→ Directive:
Please quote the text of every item below word for word, leaving out the pictures.

→ Given records:
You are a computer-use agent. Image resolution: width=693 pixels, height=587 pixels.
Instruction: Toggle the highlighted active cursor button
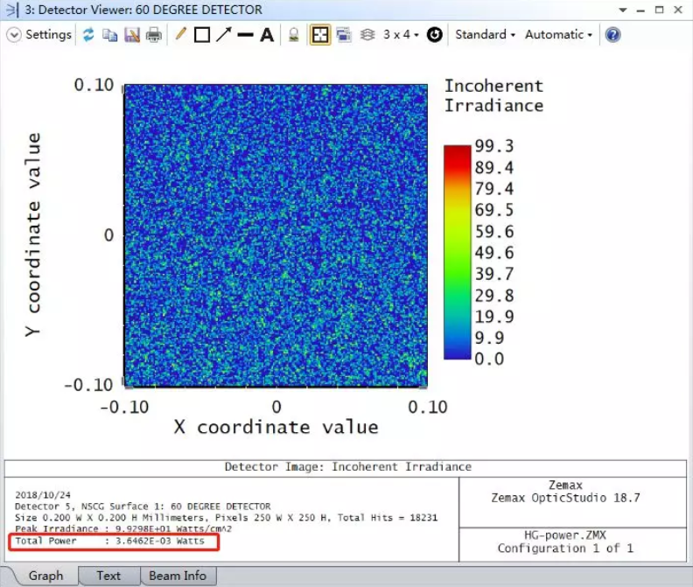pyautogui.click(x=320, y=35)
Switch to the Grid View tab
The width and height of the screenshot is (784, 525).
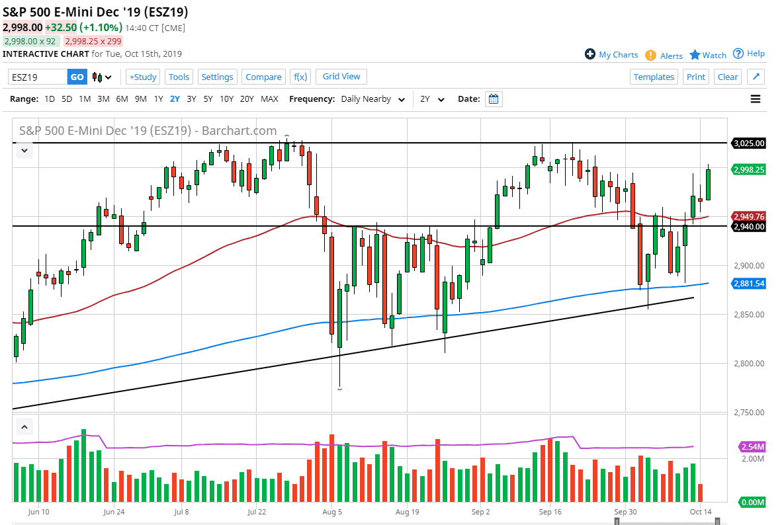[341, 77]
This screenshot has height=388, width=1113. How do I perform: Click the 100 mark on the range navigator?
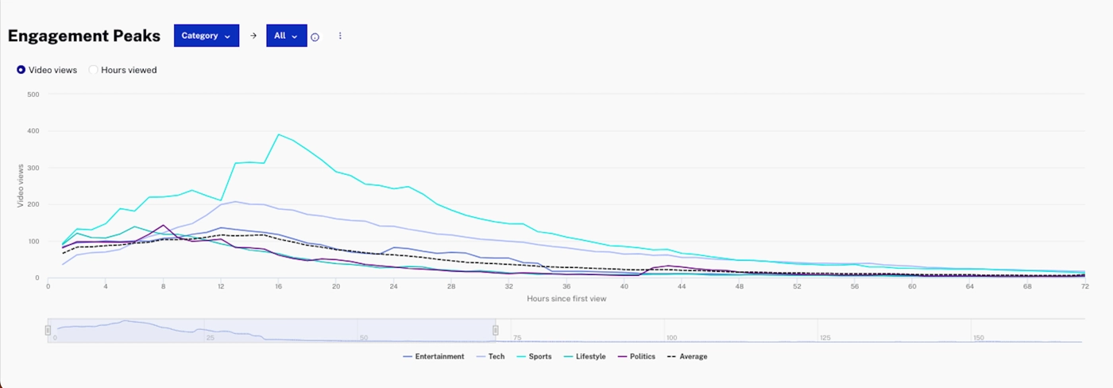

→ The solution:
You are a computer-use agent. Image resolution: width=693 pixels, height=587 pixels.
Instruction: Toggle the highlighted active cursor button
pyautogui.click(x=320, y=35)
Switch to the Grid View tab
The width and height of the screenshot is (784, 525).
[341, 77]
This screenshot has height=388, width=1113. How do I perform: Click the 100 mark on the range navigator?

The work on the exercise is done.